→ Teks Bacaan:

---------------

MUSIM kemarau kembali menyapa Indonesia. Di tengah musim yang panas dan kering ini, api kembali mengganas di hutan-hutan bumi pertiwi. Hutan-hutan di Sumatera dan Kalimantan berubah merah. Tidak hanya membakar pohon-pohon dan hewan-hewan tidak bersalah yang menghuni hutan, asap akibat kebakaran hutan ini pun merusak lingkungan dan kesehatan rakyat yang tinggal di sekitar area hutan. Di Riau dan Jambi, aktivitas warga otomatis terganggu karena asap bahkan menghalangi jarak pandang. Terlebih, asap ini pun menyeberang hingga ke Singapura dan Malaysia, menyebabkan keresahan dua negara tetangga kita itu pula.
Di tengah situasi yang demikian, usaha memadamkan api oleh Satuan Tugas Kebakaran Hutan dan Lahan mengalami banyak kendala. Meskipun meeka telah bekerja keras berjibaku melawan api, sampai hari ini api tak kunjung berhasil dipadamkan. Yang lebih meresahkan sekaligus mengesalkan, karhutla (kebakaran hutan dan lahan) ini bukan hanya terjadi saat kemarau tahun ini saja. Tahun-tahun sebelumnya, karhutla terjadi setiap kemarau. Seperti de ja vu, rasanya baru kemarin saya menulis tentang usaha memadamkan karhutla oleh negara yang terkesan ‘menunggu keajaiban hujan’. Lebih ajaibnya, setelah hujan reda api kembali membakar hutan dan lahan kosong di Sumatera dan Kalimantan, menghanguskan seeluruh makhluk hidup malang di dalamnya dan meneror warga masyarakat dengan asap tebal menyesakkan. Berulang dan terus berulang. Seperti kisah banjir tahunan di Jawa, Sumatera dan Kalimantan memiliki cerita karhutla tahunan. Tragis!
Mengapa kisah tragis karhutla terus ‘besenandung’ seetiap kemarau tiba di negeri ini? Polresta Barelang Batam berhasil menangkap tiga pelaku pembakaran hutan. Ketiganya diringkus saat hendak membuka lahan di Bukit Bismilah Galang. Menurut pengakuan mereka, ada pengusaha Batam yang memberi mereka uang untuk melakukan hal itu.
Mengapa sampai ada kejadian pengusaha memperkerjakan orang untuk membakar hutan? Ini merupakan kejadian turunan dari aturan negara untuk memberikan hak kelola hutan kepada individu, siapa yang bisa membayar dia mendapat hak untuk mengelola dan memanfaatkan hutan sesuai kepentingannya, biasanya untuk pembukaan kebun kelapa sawit atau bisnis properti. Intinya, negara jualan hutan. Hal ini diatur dalam Peraturan Pemerintah No. 6 tahun 2007 dan UU No. 41 tahun 1999 tentang kehutanan.

---------------

→ Tujuan Latihan: Lanjutkan tulisan tentang kebakaran hutan dan lahan di atas, dimulai sesudah kalimat terakhirnya.

→ Data yang Disediakan:
---------------

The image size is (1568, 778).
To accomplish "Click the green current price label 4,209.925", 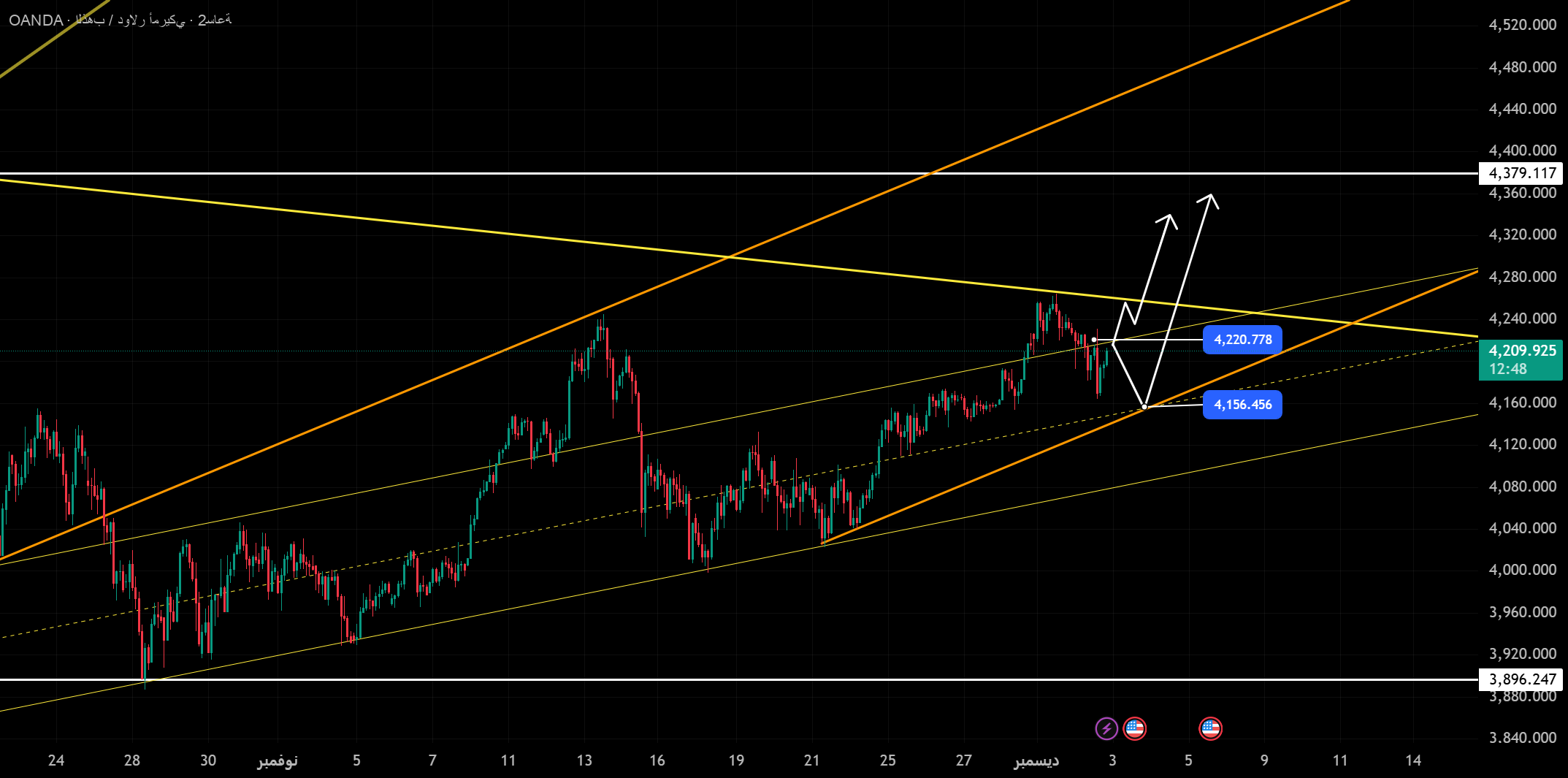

---------------

→ Jawaban Latihan:
Inilah kapitalisasi hutan, orang kaya menjadi pemegang hak konsesi hutan yang luas. Dan itu legal. Otomatis, perusahaan swasta baik kelompok atau perorangan yang memiliki hak ini berhak untuk mengelola hutan dengan cara paling efektif dan murah namun untung besar untuk bisnis mereka. Bagaimana membuka hutan dan lahan yang memenuhi kriteria demikian? Dibakar saja. Ini bukan cara lama. Ini cara tradisional membuka hutan yang sudah banyak dilakukan sejak ada program transmigrasi ke luar pulau Jawa. Bedanya saat itu hutan yang dibakar sempit, cukup untuk membuka sawah atau kebun. Sedangkan saat ini wilayah kebakarannya sangat luas. Tentu karena pengusaha kapitalis kaya dengan penguasaan hutan luas yang perlu bakar-bakar, bukan petani sederhana.
Inilah salah atur negeri ini yang menjadi penyebab karhutla mustahil dihentikan, mustahil tidak terus berulang. Karena negaralah yang mengamini adanya kapitalisasi hutan, maka ulah mereka dalam mengolah hutan mereka sulit tersentuh hukum. Jelas, ini produk hukum sekuler dalam negara bersistem demokrasi kapitalisme yang tegak dengan pongah di negara mayoritas muslim terbesar di dunia ini. Padahal jelas-jelas Rasulullah saw. mengharamkan kapitalisasi hutan semacam ini, “Kaum muslimin berserikat dalam tiga hal: padang rumput, air dan api”. (HR. Abu Daud dan Ahmad).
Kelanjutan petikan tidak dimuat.